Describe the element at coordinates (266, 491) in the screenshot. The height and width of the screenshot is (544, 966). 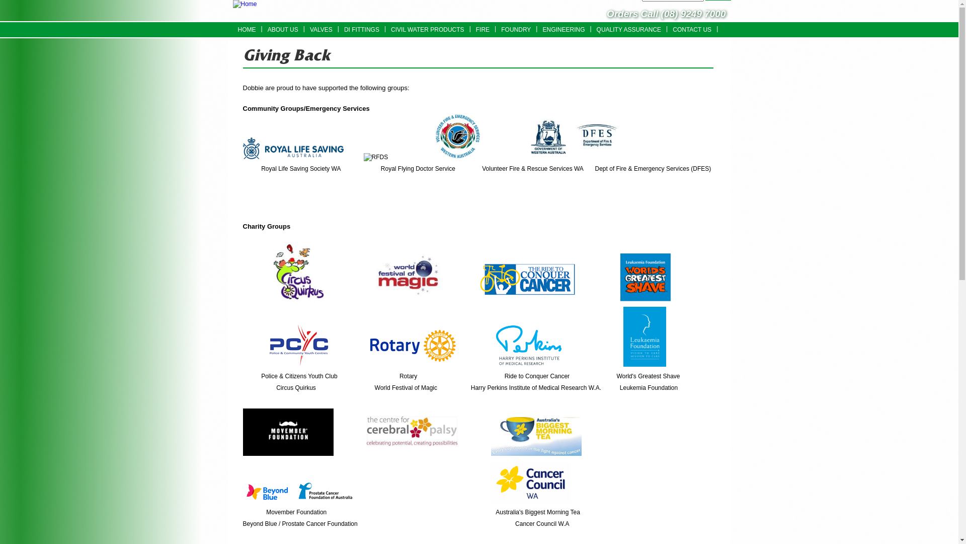
I see `'Beyond Blue'` at that location.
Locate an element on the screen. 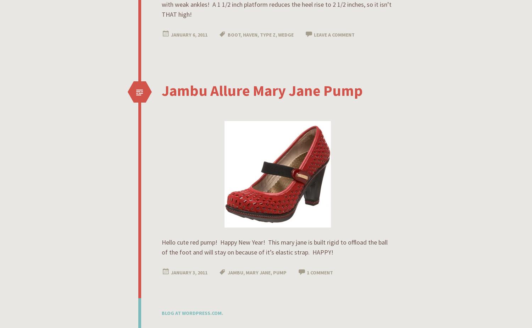 Image resolution: width=532 pixels, height=328 pixels. 'January 6, 2011' is located at coordinates (170, 35).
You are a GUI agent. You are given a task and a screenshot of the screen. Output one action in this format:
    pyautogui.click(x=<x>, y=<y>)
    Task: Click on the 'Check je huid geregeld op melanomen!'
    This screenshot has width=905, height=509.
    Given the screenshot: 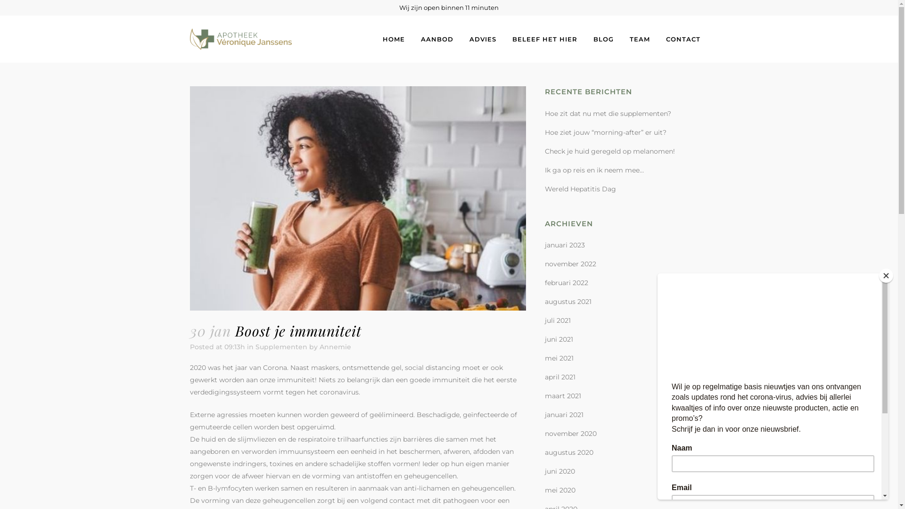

+--

_What you need to do_:
Copy out the part of the records that begins with the line containing "You are a GUI" and runs to the end of the records, keeping every line as it stands. Omit the pictures from your copy.

_Expected answer_:
You are a GUI agent. You are given a task and a screenshot of the screen. Output one action in this format:
    pyautogui.click(x=<x>, y=<y>)
    Task: Click on the 'Check je huid geregeld op melanomen!'
    This screenshot has width=905, height=509.
    Given the screenshot: 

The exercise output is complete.